Modeling the thermoviscoelasticity of transversely isotropic shape memory polymer composites

Abstract

Shape memory polymer composites (SMPCs) are emerging smart materials of great application potential due to high deformability and good shape memory properties, with improved mechanical properties compared to pure polymers. In the paper, a micromechanical model is developed to predict the thermoviscoelastic and shape memory properties of such composite systems. First of all, we extend the Mori–Tanaka method into Carson domain based on the Correspondence Principle in viscoelasticity. Thus, the relaxation moduli of SMPCs at different temperatures can be obtained by the thermoviscoelastic properties of the matrix and the reinforcement in the transformed Carson domain. Next the inversion of the relaxation moduli from the Carson domain to the time (physical) domain is accomplished numerically by a multi-precision algorithm.
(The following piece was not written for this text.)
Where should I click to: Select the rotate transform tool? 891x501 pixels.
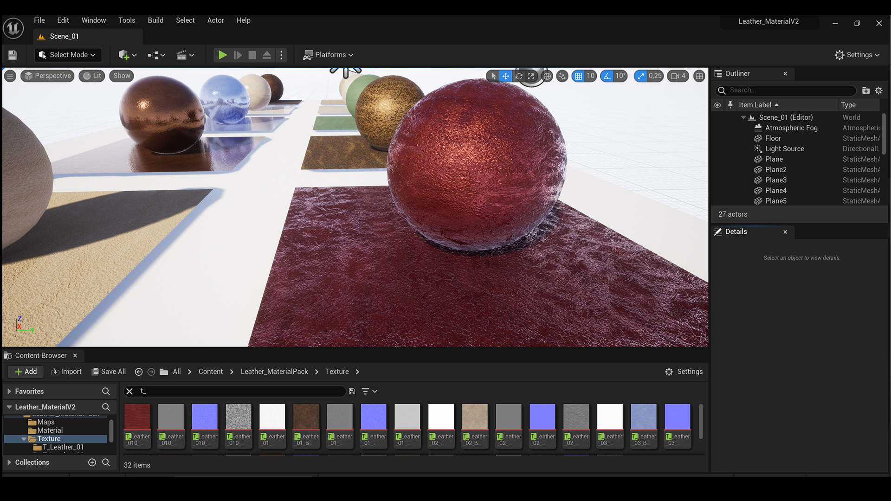click(x=519, y=76)
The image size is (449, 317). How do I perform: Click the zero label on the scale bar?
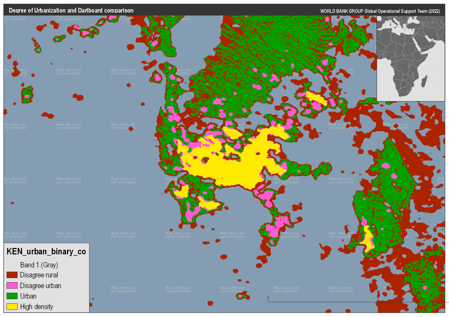tap(268, 297)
Then, the three-element fractional Zener model is employed to describe the temperature-dependent relaxation modulus and the constitutive relations of SMPCs, and the analytical solutions to the partially constrained shape recovery behaviors are obtained, as well as the stress–strain relations of the material at different temperatures. The overall micromechanical model is then implemented into Mathematica, and the simulation results are compared to and agree well with the experimental results of two different kinds of SMPCs. The paper provides an efficient method on predicting the complex behaviors of transversely isotropic SMPCs.